Makiko, il cui involucro comincia a essere provato da una vita di indigenza, invece ne cerca attivamente la trasformazione. L’aumento del seno è un argomento che ha studiato a fondo e che spiega con dovizia di particolari alle sorella minore blaterando di metodi invasivi, scelta della protesi più adatta, acido ialuronico e decorso post-operatorio: «Se una è magra come una chiodo non può avere due bombe solo lì, no? Sarebbe ridicolo. Mi sa che non ho altra scelta, devo prepararmi psicologicamente e rassegnarmi alla collocazione retromuscolare». Osservatrice fra lo sbigottito e lo spassionato è la protagonista Natsuko che guarda alla sorella sciupata e al suo rapporto sul punto di spezzarsi con la figlia con preoccupazione ma senza comprendere fino in fondo. Durante una serata passata ai bagni pubblici, Natsuko sorprende la sorella a fissare i capezzoli di tutte le altre donne presenti: capezzoli grandi e scuri, piccoli, rosei, deformati dall’allattamento o ancora freschi e giovani. Makiko sembra esserne ossessionata, e le confessa di aver provato su di sé anche un doloroso sbiancamento delle areole. Natsuko al contrario è disinteressata: il suo corpo funziona come supporto del proprio cervello, e non viene caricato di particolare significato estetico.

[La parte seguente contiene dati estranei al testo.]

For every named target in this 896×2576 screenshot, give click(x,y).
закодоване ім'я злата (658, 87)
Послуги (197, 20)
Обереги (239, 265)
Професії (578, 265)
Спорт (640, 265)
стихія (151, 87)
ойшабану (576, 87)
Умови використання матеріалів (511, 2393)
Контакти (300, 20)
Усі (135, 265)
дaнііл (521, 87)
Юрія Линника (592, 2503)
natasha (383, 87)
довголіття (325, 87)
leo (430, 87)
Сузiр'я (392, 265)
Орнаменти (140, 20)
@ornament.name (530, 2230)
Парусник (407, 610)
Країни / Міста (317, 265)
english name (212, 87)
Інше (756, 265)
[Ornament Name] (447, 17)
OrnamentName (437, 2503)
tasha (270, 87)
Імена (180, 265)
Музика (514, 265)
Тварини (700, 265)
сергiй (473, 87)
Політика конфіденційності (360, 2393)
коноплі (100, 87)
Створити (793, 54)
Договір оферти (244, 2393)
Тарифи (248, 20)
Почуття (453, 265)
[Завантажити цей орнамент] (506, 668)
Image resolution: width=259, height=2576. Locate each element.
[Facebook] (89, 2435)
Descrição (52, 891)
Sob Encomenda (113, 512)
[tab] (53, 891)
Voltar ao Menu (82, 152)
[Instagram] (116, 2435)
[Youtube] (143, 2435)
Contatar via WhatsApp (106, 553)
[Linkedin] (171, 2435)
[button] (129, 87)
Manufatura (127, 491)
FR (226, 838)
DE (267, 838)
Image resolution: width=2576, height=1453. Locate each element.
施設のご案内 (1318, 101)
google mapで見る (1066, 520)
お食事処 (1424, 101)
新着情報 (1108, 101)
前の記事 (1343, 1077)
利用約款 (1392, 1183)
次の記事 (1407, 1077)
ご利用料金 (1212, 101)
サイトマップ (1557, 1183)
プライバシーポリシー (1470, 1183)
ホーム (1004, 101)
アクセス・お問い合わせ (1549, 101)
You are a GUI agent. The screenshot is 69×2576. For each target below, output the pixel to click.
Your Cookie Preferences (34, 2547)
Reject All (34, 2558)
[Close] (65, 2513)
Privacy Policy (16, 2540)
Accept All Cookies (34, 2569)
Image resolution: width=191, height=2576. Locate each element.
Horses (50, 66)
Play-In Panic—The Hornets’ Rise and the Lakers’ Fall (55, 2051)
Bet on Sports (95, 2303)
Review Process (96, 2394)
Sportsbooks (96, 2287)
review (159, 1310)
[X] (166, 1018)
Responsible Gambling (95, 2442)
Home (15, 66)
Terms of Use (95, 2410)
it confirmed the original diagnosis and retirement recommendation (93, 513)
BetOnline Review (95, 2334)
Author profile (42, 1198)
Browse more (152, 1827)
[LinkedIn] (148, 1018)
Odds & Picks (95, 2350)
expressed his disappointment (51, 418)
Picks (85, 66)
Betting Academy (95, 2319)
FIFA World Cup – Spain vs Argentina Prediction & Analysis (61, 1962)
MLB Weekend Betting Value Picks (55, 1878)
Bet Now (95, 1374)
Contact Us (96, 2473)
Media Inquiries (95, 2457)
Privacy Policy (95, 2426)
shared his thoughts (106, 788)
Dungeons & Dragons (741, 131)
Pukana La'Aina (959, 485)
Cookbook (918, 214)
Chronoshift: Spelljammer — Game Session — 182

La seconda e più corposa parte del romanzo, «Estate 2016 – Estate 2019», ha una narrazione più distesa e meno feroce. Natsuko, ormai scrittrice di una certa fama, sta lavorando a un secondo libro. Vuole avere un figlio ma il suo corpo non tollera il sesso, che le provoca in ogni occasione inquietudine e dolore e non suscita in lei nessun interesse. Che cosa significa essere o non essere in grado di fare l’amore? Lo stimolo meccanico non è sufficiente se il corpo è totalmente privo di reazione emotiva: «La zona intorno all’orifizio vaginale si era leggermente inumidita, forse per via del caldo o del sudore, fatto stava che però non sentivo nulla di particolare. Ferma in quella posizione, ho provato a riflettere sul sesso. Ma più ci pensavo e più non riuscivo a mettere a fuoco l’argomento, ero incapace di giungere a qualsivoglia conclusione.» La sua vagina però funziona e quindi, sospetta Natsuko, concepimento e gestazione non dovrebbero essere un problema, tranne che per il donatore iniziale.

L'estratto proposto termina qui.